A hirudin recombinant analogue to prevent further thromboembolic disease in HIT.

Does not cross-react with heparin, has a short half-life, and can inactivate clot-bound thrombin, can be given intravenously or subcutaneously and can be monitored by aPTT or clotting time analysis.

Initial bolus 0.4 mg/kg intravenously, 0.15 mg/kg/h by infusion.

Renal dosing creatinine clearance 45-60-0.2 mg/kg bolus, then .075 mg/kg/h, creatinine clearance 30-44-0.2 mg/kg bolus, then 0.045 mg/kg/h, 15-29-.2 mg/kg bolus, then .0225 mg/kg/h, creatinine clearance <15 avoid this drug.

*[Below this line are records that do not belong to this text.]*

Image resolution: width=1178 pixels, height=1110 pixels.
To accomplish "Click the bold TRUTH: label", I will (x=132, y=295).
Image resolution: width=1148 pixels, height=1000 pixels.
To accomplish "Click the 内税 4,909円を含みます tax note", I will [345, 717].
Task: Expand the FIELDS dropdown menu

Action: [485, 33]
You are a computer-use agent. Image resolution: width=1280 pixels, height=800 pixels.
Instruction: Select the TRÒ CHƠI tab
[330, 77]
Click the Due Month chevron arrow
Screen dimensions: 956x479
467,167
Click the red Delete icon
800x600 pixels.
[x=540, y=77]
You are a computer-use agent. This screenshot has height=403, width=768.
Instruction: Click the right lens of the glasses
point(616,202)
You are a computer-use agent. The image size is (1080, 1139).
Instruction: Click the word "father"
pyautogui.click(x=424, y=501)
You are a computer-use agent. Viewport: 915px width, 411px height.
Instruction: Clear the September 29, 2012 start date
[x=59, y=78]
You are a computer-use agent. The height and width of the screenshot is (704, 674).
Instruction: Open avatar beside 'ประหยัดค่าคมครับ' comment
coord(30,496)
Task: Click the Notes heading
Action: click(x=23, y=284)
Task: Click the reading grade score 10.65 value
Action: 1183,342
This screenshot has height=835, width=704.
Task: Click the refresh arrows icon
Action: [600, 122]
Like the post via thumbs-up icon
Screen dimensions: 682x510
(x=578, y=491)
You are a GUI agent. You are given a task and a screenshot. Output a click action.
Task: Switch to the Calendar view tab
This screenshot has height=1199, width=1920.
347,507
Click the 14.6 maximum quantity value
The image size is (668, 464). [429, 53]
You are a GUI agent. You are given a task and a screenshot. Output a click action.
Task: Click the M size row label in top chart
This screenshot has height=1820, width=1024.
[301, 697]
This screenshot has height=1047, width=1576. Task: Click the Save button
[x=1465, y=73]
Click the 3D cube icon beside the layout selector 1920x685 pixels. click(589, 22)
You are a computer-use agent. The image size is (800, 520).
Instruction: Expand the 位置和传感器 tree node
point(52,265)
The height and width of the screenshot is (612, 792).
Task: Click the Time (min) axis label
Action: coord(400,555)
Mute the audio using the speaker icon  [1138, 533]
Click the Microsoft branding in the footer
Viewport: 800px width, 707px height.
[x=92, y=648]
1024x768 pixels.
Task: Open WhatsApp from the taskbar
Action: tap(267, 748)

For HIT initial Lepirudin infusion rate should be no higher than 0.10 mg/kg/h for patients with normal kidney function, with lower infusion rates for those with impaired renal function.

It is recommended that APTT monitoring be performed at 4 hour intervals until it is apparent that steady state within the normal range is achieved.

Usage in patients with renal insufficiency with creatinine clearance >30 cc/min but greater than 60 cc/min should be monitored using the activated partial thromboplastin time, and the dose reduced.

In patients with creatinine clearance less than 30 cc/min it is recommended not to use this agent.

40-47% of patients develop antihirudin antibodies in patients exposed to treatment.

Development of antihirudin antibodies related to duration of lepirudin exposure and these antibodies reduce lepirudin clearance and increase anticoagulant effect by prolonging activated partial thromboplastin time, in approximately 3% of patients.

After reexposure asymptomatic hypotension may occur.

Reexposure rarely associated with anaphylaxis.